▶ **LIST OF TASKS**:
#1 According to the London, Ontario real estate passage, what median days on market did March local reporting show?
#2 Print the stretch of the London, Ontario real estate passage from "For downsizers, condos" through "you want next.".

▶ **PASSAGE GIVEN**:
Start

If you have been watching the London, Ontario real estate market and wondering why some homes seem to draw attention quickly while others sit a little longer, you are not imagining it.
The market is more balanced now. Buyers have more choice. Sellers need more strategy. But even in a calmer market, certain types of homes are still creating a stronger pull.
That is especially true for one-floor homes and many condo options.
For some people, that may sound like a small detail. In practice, it is shaping real decisions for downsizers, first-time buyers, and families trying to think one move ahead.
A Balanced Market Does Not Mean Equal Demand Everywhere
Across the London and St. Thomas region, spring 2026 has been defined by more inventory and more breathing room for buyers.
March local market reporting showed:
- an average sale price of $627,112
- a benchmark price of $563,000
- 4.7 months of supply
- a 97.4% sale-to-list-price ratio
- a median of 25 days on market
By April, inventory had risen to about five months across the broader region, and the sales-to-new-listings ratio had slipped into buyer’s-market territory.
At first glance, that can make it sound like every segment is moving the same way.
It is not.
Recent local reporting has shown one-storey homes gaining month over month, while apartments and condos also showed price strength. At the same time, larger two-storey homes were flatter and townhomes softened slightly.
That tells us something important: even when the overall market feels more balanced, buyers are still sending clear signals about the kind of homes they want most.
Why One-Floor Homes Keep Getting Attention
For many London-area buyers, one-floor living solves a problem before it starts.
That could mean:
- fewer stairs later on
- easier daily living now
- simpler maintenance
- better long-term flexibility
- a more comfortable fit for aging in place
For seniors thinking about selling a long-time family home, this matters in a very practical way. Many want a move that reduces work, not one that creates a new set of compromises.
That is one reason well-located bungalows, one-floor condos, and other lower-maintenance options continue to stand out.
They are not just houses. They are transition homes.
And in this market, transition homes are valuable because they unlock decisions people may have been delaying.
Why Condos Are Back in More Conversations
Condos are also becoming more relevant again, though not always for the same reason.
For first-time buyers, a condo can offer a more realistic entry point when detached home prices still feel heavy. March reporting showed apartment pricing well below detached-home pricing, even after some segments saw month-over-month improvement.
For downsizers, condos can offer freedom from yard work, exterior maintenance, and some of the physical demands that come with staying in a larger property longer than planned.
That does not mean every condo is the right fit.
Fees, building condition, rules, parking, layout, storage, and future resale appeal all matter. But the broader point is this: condos are back in the conversation because they solve real lifestyle and affordability questions.
In a market where buyers have more time to compare options, useful housing tends to separate itself from merely available housing.
What This Means for Downsizers
If you are a homeowner thinking about downsizing in London, St. Thomas, Strathroy, Komoka, or Kilworth, this shift matters in two directions.
First, there may be stronger buyer interest for the kind of smaller home you want next.
Second, that same demand can mean the best one-floor or low-maintenance options do not always wait around forever.
That creates a planning challenge I see often:
- You do not want to sell too early and feel rushed.
- You do not want to wait too long and lose a good replacement option.
- You want the move to feel deliberate, not chaotic.
This is where good sequencing matters. In a more balanced market, people often assume they can take all the time they want. Sometimes they can. Sometimes the exact kind of home they need is still the one drawing the quickest attention.

End

▶ **LISTED RECORDS**:
Start

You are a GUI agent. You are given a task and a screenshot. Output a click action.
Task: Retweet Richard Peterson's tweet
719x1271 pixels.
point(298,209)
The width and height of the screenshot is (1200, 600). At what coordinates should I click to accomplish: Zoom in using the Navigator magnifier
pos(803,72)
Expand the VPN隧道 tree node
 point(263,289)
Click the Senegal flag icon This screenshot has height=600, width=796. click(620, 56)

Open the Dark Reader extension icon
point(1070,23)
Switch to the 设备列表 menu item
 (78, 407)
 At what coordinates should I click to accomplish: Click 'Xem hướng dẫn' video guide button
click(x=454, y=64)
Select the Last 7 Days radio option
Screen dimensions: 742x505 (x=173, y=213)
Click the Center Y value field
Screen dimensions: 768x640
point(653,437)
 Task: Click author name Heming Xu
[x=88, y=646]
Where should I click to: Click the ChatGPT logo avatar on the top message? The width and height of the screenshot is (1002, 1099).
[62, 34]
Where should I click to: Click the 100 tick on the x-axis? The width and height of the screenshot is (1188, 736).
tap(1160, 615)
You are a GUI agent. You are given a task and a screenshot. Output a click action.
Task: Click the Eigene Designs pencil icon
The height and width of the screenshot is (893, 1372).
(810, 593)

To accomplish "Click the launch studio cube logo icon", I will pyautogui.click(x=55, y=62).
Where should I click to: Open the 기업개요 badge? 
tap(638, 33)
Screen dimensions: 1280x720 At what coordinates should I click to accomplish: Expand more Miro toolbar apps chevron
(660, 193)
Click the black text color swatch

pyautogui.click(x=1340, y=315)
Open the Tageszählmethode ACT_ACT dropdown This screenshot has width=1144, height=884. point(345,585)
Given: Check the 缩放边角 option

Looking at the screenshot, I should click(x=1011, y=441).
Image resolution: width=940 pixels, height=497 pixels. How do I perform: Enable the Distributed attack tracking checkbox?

End

▶ **SOLUTION LIST**:
#1 A median of 25 days on market.

#2
For downsizers, condos can offer freedom from yard work, exterior maintenance, and some of the physical demands that come with staying in a larger property longer than planned.
That does not mean every condo is the right fit.
Fees, building condition, rules, parking, layout, storage, and future resale appeal all matter. But the broader point is this: condos are back in the conversation because they solve real lifestyle and affordability questions.
In a market where buyers have more time to compare options, useful housing tends to separate itself from merely available housing.
What This Means for Downsizers
If you are a homeowner thinking about downsizing in London, St. Thomas, Strathroy, Komoka, or Kilworth, this shift matters in two directions.
First, there may be stronger buyer interest for the kind of smaller home you want next.